Year end, almost 2 months running the system. Christmas had a bit of drawdown with Cocoa and some trends pulling back, then a somewhat happy new year recovery back to positive territory. As Cocoa turned down, I noted the strong backwardation in Cocoa and how much cheaper May was. I took the opportunity to credit $thousdands in roll yield by rolling to May early. $867 per contract price difference, which ends up being quite a lot as it's 10 tonnes per contract. The backtest only includes the fact that there is roll yield (or cost), but on a pre-programmed contract roll design. This was a little discretionary override that happened to work out, maybe due to my previous experience spread trading. I saw the chance of getting stopped out, and wanted to cash in the roll yield before it happened. Some luck that it happened to be a wide part of the spread too. Fortunately the new contract had slightly less volatility and my short term system just survived without getting stopped. This screenshot isn't the exact stop from the day, it does show where the stop is moved to for next market open but it was real close. Also found a bug in the playback of the live trades CSV (how I generate my reports) - it wasn't adjusting the prices that fell on prior contracts. Therefore it wasn't reporting roll costs or roll yield properly. The result is that some of the P&L on positions will now be different to previous screenshots since this is fixed. Also the roll yield > roll costs so far, trend following tends to be good at sniffing out cases of backwardation when long. There's a paper that explains this, page 7 and 8 on this one: https://quantica-capital.com/en/publication/rolling-down-the-curve Final market stats for Dec and 2014: Interesting that it started out very long side biased, with shorts losing a bit. Now shorts have helped handle the drawdown and are catching up. Also decided to breakdown timeframe. 2 months is way too short to know anything yet, but it's still worth tracking and keeping an eye on things - there's been plenty of bugs I've detected and squashed along the way so far. Dealing with holiday mismatches between countries is the latest thing, some missing bars for some symbols but not others. RealTest is adding a feature to handle this that I've been testing historically, and now live testing as well for new years.
Based on the way the sizing works, before running out of margin the system would hit a situation where the backtest is showing over 60% drawdown and huge daily volatility ie I'd have to be risking too much. I would never go forward to trade something like that. You just reduce risk% per trade until volatility and drawdown gets to where you need, keeping in mind that the largest drawdown is in the future not in the backtest and could be double that of the backtest drawdown. Currently the number of positions is pretty high vs the backtest, and there's plenty of maint and initial left even for new positions. It helps that unrealised gains are not included for sizing purposes. If doing it with a smaller account, I'd do just one long and one short system, but multiple entry signals like Tom Basso talks about. I believe Tom checks Donchian, Bollinger, and Keltner then just enters whichever happens first. With micros and carefully selected markets that could be run with 150-200k account.

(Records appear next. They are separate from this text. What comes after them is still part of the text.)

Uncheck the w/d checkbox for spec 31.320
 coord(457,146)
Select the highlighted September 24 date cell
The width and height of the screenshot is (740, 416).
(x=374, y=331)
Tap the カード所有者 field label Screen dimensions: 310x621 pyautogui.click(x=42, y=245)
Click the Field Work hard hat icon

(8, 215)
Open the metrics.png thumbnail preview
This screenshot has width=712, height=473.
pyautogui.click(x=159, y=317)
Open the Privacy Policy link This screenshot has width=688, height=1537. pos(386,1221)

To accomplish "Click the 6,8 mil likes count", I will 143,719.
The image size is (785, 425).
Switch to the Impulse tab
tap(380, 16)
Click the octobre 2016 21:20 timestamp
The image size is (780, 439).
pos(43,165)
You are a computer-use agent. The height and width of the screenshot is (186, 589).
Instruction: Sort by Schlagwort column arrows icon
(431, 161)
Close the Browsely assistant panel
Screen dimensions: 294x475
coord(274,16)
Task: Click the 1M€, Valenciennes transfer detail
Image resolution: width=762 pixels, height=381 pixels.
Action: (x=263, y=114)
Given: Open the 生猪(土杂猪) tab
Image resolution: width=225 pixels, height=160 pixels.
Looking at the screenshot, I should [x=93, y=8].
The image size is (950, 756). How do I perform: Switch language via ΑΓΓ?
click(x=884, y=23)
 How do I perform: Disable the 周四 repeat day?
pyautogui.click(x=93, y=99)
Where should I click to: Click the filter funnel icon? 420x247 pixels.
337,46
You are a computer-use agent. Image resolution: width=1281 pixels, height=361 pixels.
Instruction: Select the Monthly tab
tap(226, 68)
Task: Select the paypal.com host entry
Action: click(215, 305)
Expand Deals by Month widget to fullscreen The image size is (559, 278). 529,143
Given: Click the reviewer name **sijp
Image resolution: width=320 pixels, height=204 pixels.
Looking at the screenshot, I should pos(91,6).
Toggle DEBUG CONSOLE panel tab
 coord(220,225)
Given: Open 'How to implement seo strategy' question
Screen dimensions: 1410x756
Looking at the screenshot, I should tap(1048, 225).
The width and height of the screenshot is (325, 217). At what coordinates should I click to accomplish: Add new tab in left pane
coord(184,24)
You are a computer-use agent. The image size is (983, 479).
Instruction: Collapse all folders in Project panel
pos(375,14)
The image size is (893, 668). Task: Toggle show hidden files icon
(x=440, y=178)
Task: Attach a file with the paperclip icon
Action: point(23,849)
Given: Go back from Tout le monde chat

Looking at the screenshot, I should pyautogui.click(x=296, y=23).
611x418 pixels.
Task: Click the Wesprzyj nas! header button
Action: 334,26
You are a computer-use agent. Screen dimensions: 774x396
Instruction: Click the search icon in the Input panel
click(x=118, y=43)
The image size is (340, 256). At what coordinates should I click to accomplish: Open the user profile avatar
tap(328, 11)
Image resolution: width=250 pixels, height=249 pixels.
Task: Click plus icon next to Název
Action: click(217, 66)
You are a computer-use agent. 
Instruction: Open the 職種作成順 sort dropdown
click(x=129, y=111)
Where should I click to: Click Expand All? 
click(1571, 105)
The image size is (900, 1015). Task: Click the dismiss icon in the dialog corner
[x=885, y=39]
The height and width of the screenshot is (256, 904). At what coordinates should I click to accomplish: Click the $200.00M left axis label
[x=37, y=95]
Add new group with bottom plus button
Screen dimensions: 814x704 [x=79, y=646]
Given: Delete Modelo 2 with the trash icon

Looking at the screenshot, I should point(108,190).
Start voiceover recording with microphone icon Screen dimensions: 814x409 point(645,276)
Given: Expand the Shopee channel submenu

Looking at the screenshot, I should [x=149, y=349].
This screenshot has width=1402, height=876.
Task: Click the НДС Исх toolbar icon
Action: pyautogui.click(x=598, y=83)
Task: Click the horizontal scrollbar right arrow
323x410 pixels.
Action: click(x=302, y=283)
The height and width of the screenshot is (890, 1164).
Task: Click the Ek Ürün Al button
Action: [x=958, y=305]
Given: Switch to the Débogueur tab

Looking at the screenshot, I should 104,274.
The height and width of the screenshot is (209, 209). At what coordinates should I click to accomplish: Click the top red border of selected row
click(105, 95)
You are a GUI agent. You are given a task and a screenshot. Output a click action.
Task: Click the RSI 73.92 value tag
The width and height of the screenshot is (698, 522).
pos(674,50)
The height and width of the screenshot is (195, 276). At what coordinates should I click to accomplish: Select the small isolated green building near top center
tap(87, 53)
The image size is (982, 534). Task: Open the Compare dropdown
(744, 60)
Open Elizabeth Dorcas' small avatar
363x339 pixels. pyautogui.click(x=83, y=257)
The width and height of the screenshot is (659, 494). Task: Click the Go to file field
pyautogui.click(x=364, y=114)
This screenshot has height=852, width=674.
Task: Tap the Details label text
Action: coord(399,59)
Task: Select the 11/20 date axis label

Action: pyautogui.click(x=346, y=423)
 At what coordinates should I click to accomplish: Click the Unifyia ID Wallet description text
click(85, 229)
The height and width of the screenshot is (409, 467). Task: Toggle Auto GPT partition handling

Less systems/markets but higher risk per trade.
Your profits are unrealized whereas losses are realized? If it were me I would rather it be the other way around?
That means you're suited to a much shorter term system, or a negative skew system that makes profits every day but makes the losses in big lumps. This is the opposite, it cuts losses quickly and regularly (hence the realized), and lets profits run (hence profits are unrealised, for now). Check back to page1, at WinLen, the average WinLen is 66 to 125 market days. That's 13 weeks to 6 months long. Currently I'm at week 8, so I'm not even at the average length of a win for the short term system yet. Until I get there, the profits will keep running up and stay open. Psychologically it can be hard to run for some, as it's tempting to just close positions and take profits. From testing we know that's the wrong move, on average, over time.
Daily closing price. It might be possible to calculate the worst case scenario by looking at all positions going max against me at once, but there are other exit rules besides stops so it's not very useful to know. To prevent a rare case like that causing catastrophe, the system does subtract all open P&L from total equity before sizing new positions. Also note while it's called open P&L, technically some of it is realised in broker terms because most of these having rolled contracts already, e.g. Cocoa March contract was sold for approx $75k profit as May was opened. But for the purpose of trade tracking I still consider it open as one long trade, matches the backtest better and easier to track.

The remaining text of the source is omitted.